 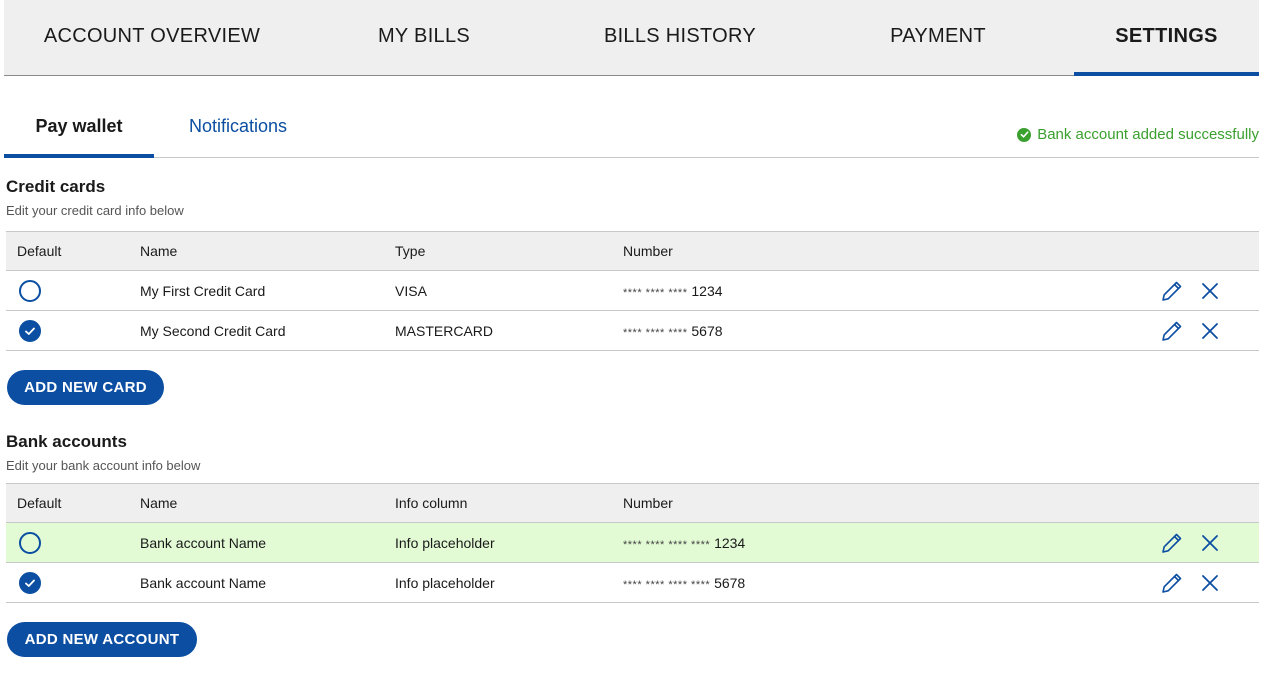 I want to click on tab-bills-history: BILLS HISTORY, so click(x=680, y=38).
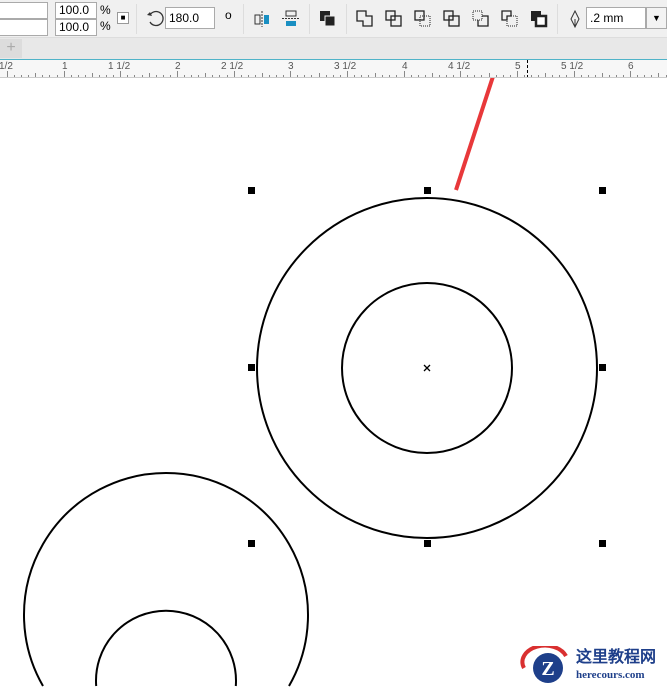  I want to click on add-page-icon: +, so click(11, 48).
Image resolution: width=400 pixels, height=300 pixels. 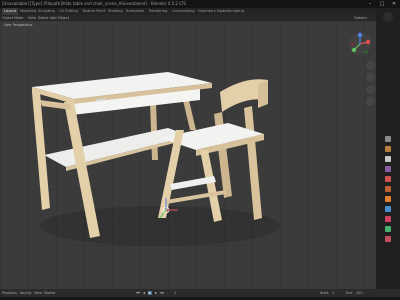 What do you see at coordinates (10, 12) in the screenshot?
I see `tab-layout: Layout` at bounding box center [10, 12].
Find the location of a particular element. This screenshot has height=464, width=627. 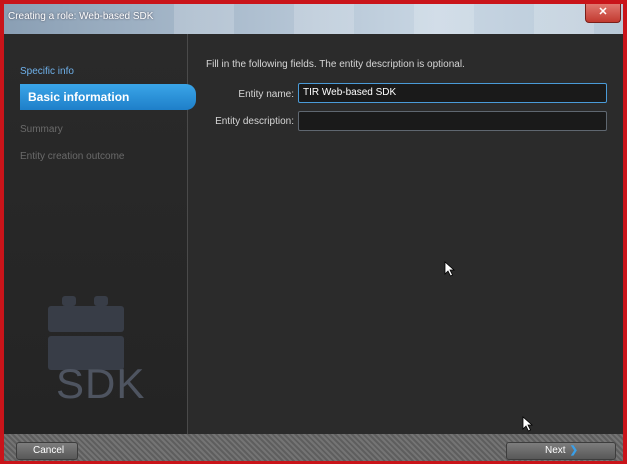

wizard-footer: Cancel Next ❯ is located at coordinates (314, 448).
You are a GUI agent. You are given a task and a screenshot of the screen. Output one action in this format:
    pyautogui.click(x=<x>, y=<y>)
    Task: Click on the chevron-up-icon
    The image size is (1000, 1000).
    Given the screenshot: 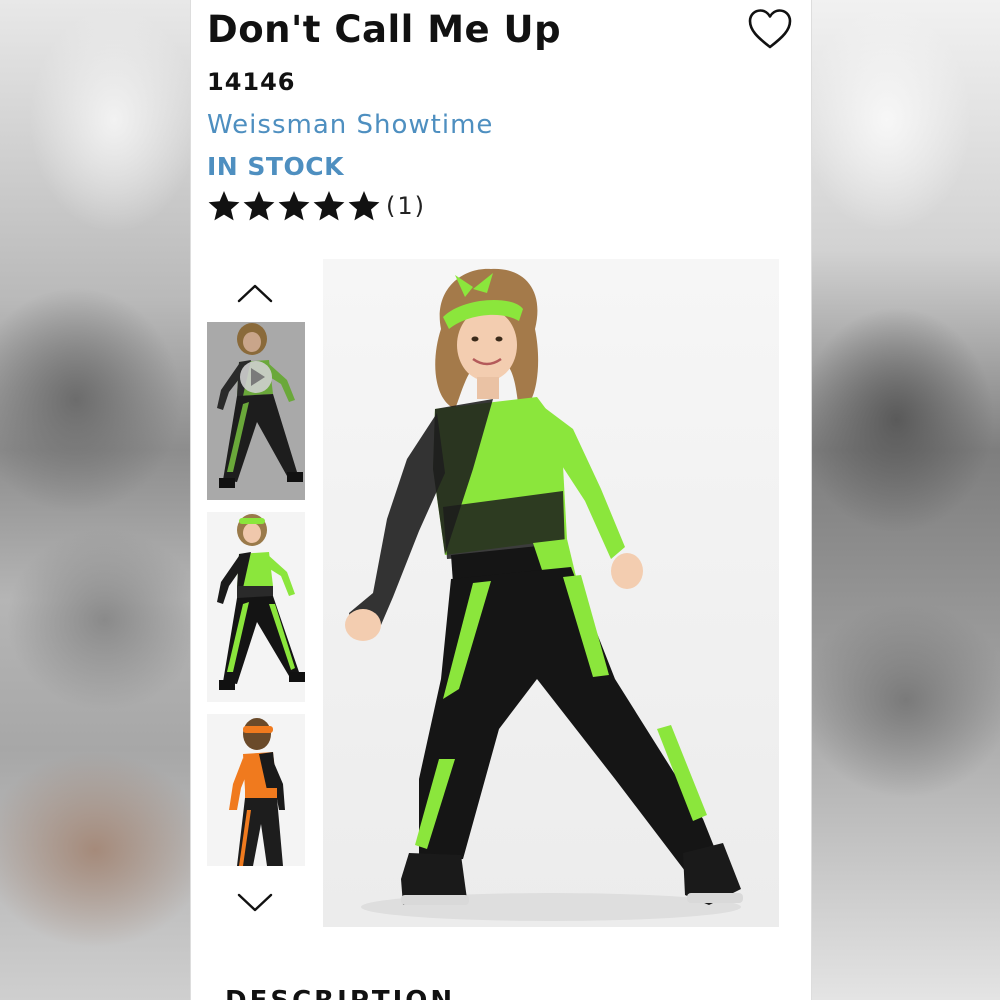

## What you should do
Reproduce the rows above word for word, beginning at the line that contains "Find the location" and continuing through the end of the rows. Leave the pictures out.

## Written solution
Find the location of a particular element. This screenshot has height=464, width=627. 

wizard-footer: Cancel Next ❯ is located at coordinates (314, 448).
You are a GUI agent. You are given a task and a screenshot of the screen. Output one action in this format:
    pyautogui.click(x=<x>, y=<y>)
    Task: Click on the chevron-up-icon
    The image size is (1000, 1000).
    Given the screenshot: 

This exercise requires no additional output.